Friday, 19 August 2011

Israli air raids continue with attack on refugee camp in central Gaza


GAZA CITY (Ma'an) -- Israeli warplanes struck An-Nuseirat refugee camp in central Gaza on Friday morning in an ongoing assault which has killed at least seven Palestinians in the coastal enclave since Thursday.

One Palestinian was lightly injured as Israeli fighter jets bombed a generator near the camp, causing a power outage across the area, said Gaza medical official Adham Abu Salmiya.

Missiles also hit a training camp of the armed wing of Hamas, the Al-Qassam Brigades, witnesses said.

The Israeli military said aircraft "targeted two weapons manufacturing sites in the central Gaza Strip and a terror activity site in both the northern and southern Gaza Strip."

"This is a response to the terror attacks executed against Israel in the last 24 hours," an army statement said.

The raid came hours after Israel launched airstrikes on the Az-Zaitoun neighborhood south of Gaza City causing damage but no injuries, medics said.

Just after midnight Friday, Israeli warplanes launched a series of raids targeting Gaza City, the northern towns of Beit Hanoun and Beit Lahiya, and Khan Younis in the south.

Gaza medical official Adham Abu Salmiya said an airstrike on a home near the former intelligence services headquarters in Gaza City killed 13-year-old Mahmoud Abu Samra and injured 18 others.

Elsewhere, Apache helicopters fired at least two missiles toward a Palestinian military site in the town of Beit Lahiya and a missile near Khan Younis landed in an open area and caused no injuries or damage.

The overnight strikes followed a day of violence in which gunmen unleashed bloody mayhem on on a desert road near the Red Sea resort town of Eilat.

Six Israeli civilians, a soldier and a police officer were killed in several hours of attacks on a desert road some 20 kilometers north of Eilat.

Israel officials were quick to point the finger at Gaza, although the territory's Hamas rulers denied any connection to the attacks.

But the Israeli military said it held the Islamist group ultimately responsible for violence coming from the territory it controls.

"If Hamas wants an escalation, it will pay a high price," Brigadier General Yoav Mordechai told public radio on Friday, saying some form of ground operation in Gaza was not out of the question.

"All options are open, including a pin-point [ground] operation," he said.

Israeli warplanes responded to the attacks in Eilat immediately, attacking targets in southern Gaza which killed six people, including a two-year-old toddler and five militants from the Popular Resistance Committees -- the group it said was behind the violence.

The PRC vowed bitter revenge for the attack, which killed its leader and three other top cadres, and on Friday claimed responsibility for firing at least seven rockets and mortars into Israel.

Both sides were burying their dead on Friday, with funerals in Jerusalem for the soldier and the police officer, and a burial procession due to take place in southern Gaza for the five militants and the toddler.

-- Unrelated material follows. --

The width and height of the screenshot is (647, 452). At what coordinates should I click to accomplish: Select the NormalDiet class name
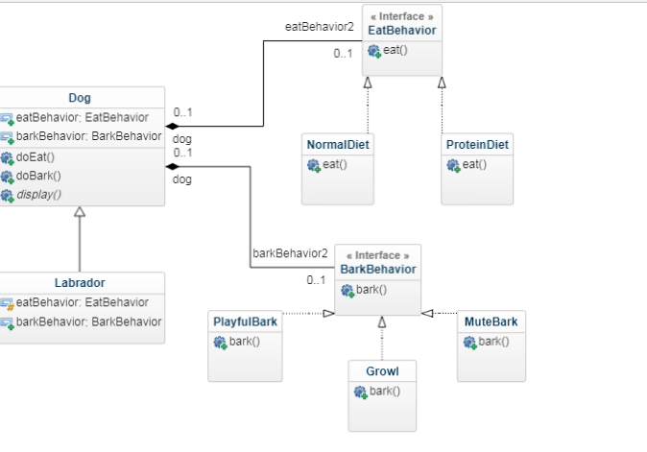(338, 145)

As Israeli police went on high alert across Israel, the country's main newspapers painted a much clearer picture of how events unfolded on Thursday involving an estimated 15 to 20 gunmen, some wearing Egyptian army fatigues.

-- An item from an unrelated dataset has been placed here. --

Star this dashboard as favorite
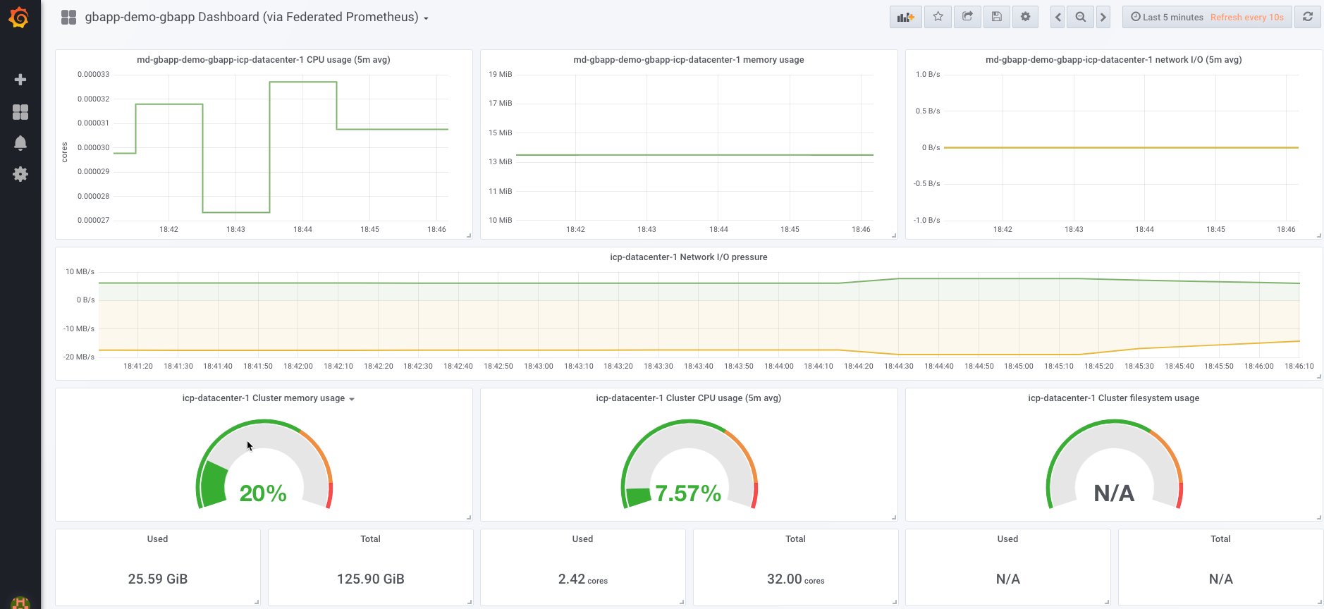 938,17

The first attack saw three gunmen open fire on a packed bus heading to Eilat, injuring seven people. Shortly afterwards, they opened fire on a civilian car in the same area, killing four people.

Then one of the militants detonated an explosives-packed belt he was wearing as an empty bus drove past, blowing himself up and killing the driver. Further gunfire was directed at another car, killing one man.

The soldier and the police officer were killed in two separate gunbattles with the attackers which lasted into the evening, the papers said.

Six of the attackers were killed by Israeli troops and special police forces, while the seventh blew himself up; others are believed to have fled across the Egyptian border.

In Egypt, state television said two "unidentified Egyptians" had been killed by Israeli gunfire on Thursday in an area near the site of the attacks; overnight security officials said three Egyptian policemen were also killed in the same area when an Israeli Apache fired a rocket at militants.

Egypt's state television on Thursday showed footage of rifles, grenades and army uniforms seized during an ongoing security operation in northern Sinai, while in a separate development, security officials said they had uncovered a workshop capable of producing suicide belts.